When we left their campsite that long-ago Sunday afternoon I was in a very different mood as we left than the one I was in when we’d arrived. I was trying to absorb it all and hardly knew what had just happened to me.
As we drove back to town we were no longer cheerful and talkative. We didn’t say very much at all. I think Les and Gina were feeling criticized by our time talking with members of the camping Christians and thus were defensive. It had been so unexpected, this sort of challenge Ebed and the group he represented had issued. Les and Gina did try to say that not all Christians were called to live the way this group was living, but I don’t think I paid much attention nor do I think they pushed it after having simply stated their opinion. Before long we were back at their house. I said goodbye and got in my car to drive back across town.

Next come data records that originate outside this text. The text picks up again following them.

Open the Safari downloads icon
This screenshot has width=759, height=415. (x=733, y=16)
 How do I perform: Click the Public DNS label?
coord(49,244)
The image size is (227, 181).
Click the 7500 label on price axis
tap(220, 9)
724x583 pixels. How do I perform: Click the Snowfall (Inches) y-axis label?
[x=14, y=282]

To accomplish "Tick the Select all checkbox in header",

That night I was still trying to figure out what had happened—there was so much to take in. Since August—just four months before when I first believed that Jesus was the answer—I felt that no move for Jesus’ sake could be considered too much to make. Now I’d almost providentially—that’s how I was inclined to regard what had happened—come into contact with what seemed a golden opportunity to take my new commitment to Jesus Christ one step further.

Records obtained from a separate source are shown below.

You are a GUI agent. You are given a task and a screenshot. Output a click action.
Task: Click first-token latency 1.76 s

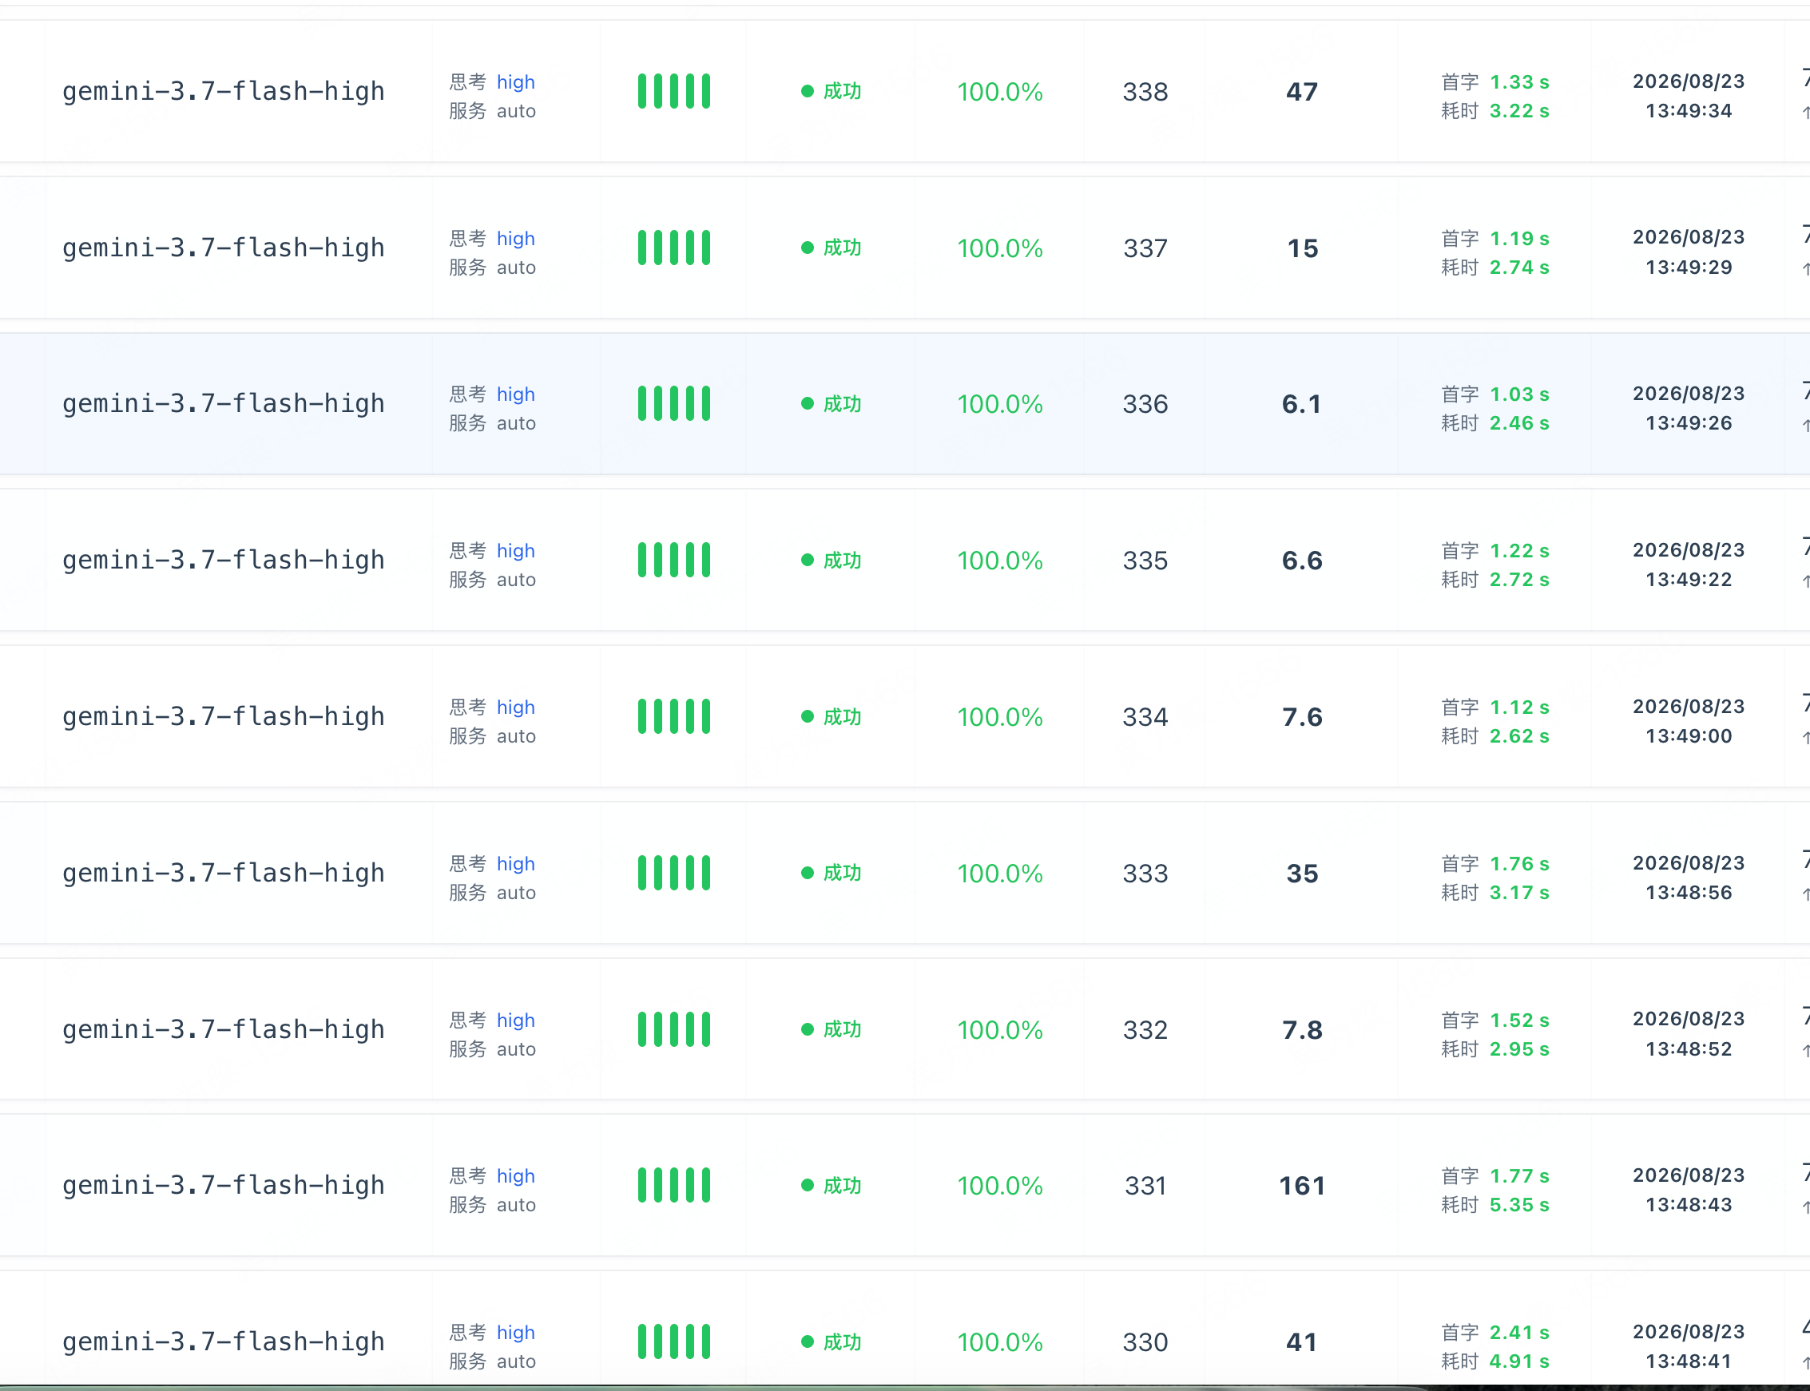coord(1519,864)
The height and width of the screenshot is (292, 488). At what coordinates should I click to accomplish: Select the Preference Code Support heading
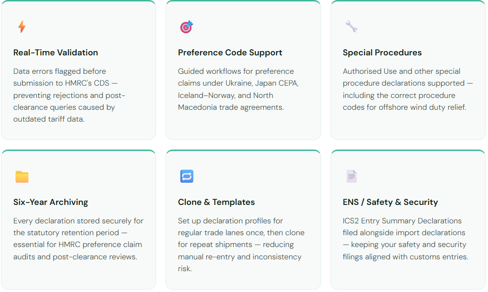coord(230,53)
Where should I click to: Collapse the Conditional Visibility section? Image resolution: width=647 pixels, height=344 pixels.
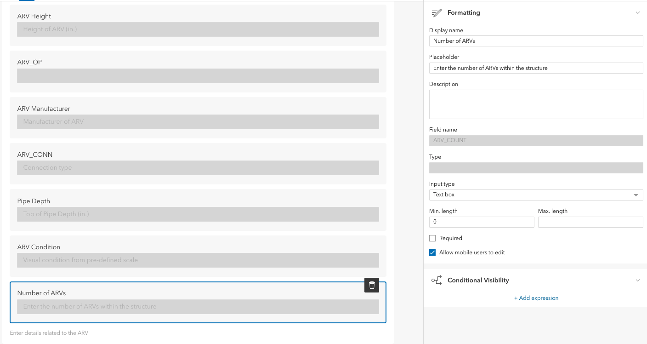click(638, 280)
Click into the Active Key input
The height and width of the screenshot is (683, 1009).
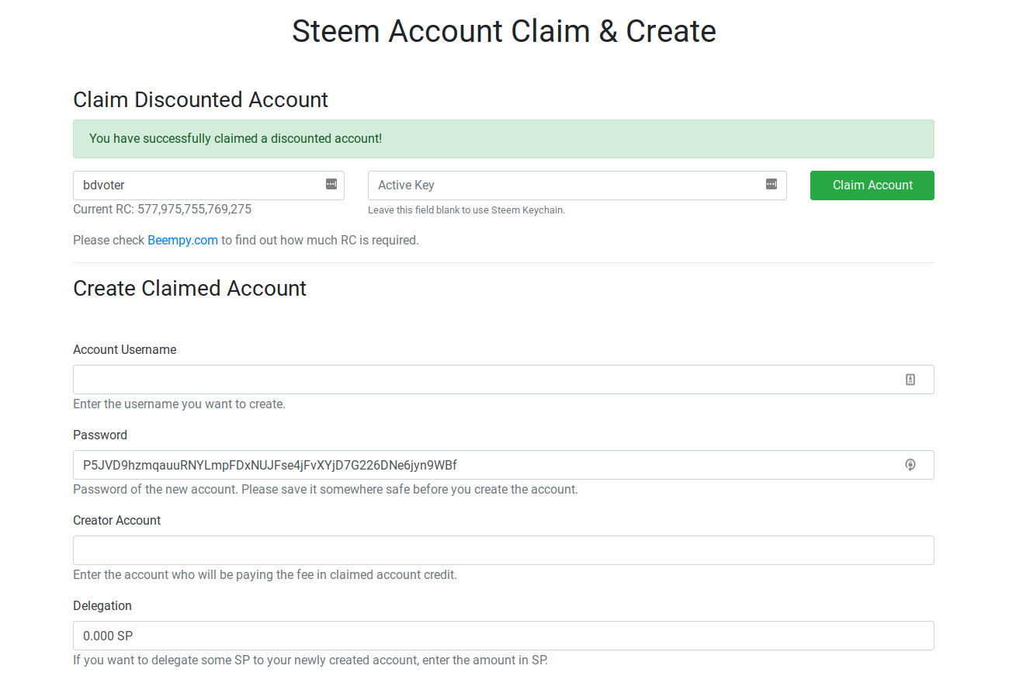tap(563, 185)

That night I thought, Am I going to “forsake all” and follow Jesus with them? This was the end of the 1960s—the world seemed in turmoil and all around were radicals and countercultural arguments about dedication to principles and finding a better way to live, and now, all of a sudden, I had been presented with a challenge to do just that—and best of all, to do it for Jesus! The argument Ebed had made appeared to me to be about taking the next great step for Jesus. I knew that the next day at work I would be quite distracted by thoughts of what I had seen and what Ebed had said. I felt there was no way I could avoid making some kind of decision. I hadn’t realized it until then, but I was yearning to make such a commitment. Didn’t the desperation of the times demand an extreme commitment?
I would go to work in the morning, but after work—it was already dark—I went home, showered, threw some clothes into a bag and I drove out to their campsite. I was going to “forsake all” and follow the Lord with Ebed and his colleagues. They would become my brothers and sisters and for the next nine years and twenty-six days, I would live communally, believing there was no better way to serve and follow Jesus. How I awoke to the error of such belief constitutes no small part of my tale.
[1] John Bunyan, The Jerusalem Sinner Saved, or Good News for the Vilest of Men (Carlisle, PA: The Banner of Truth Trust, 2005), pp. 50-51.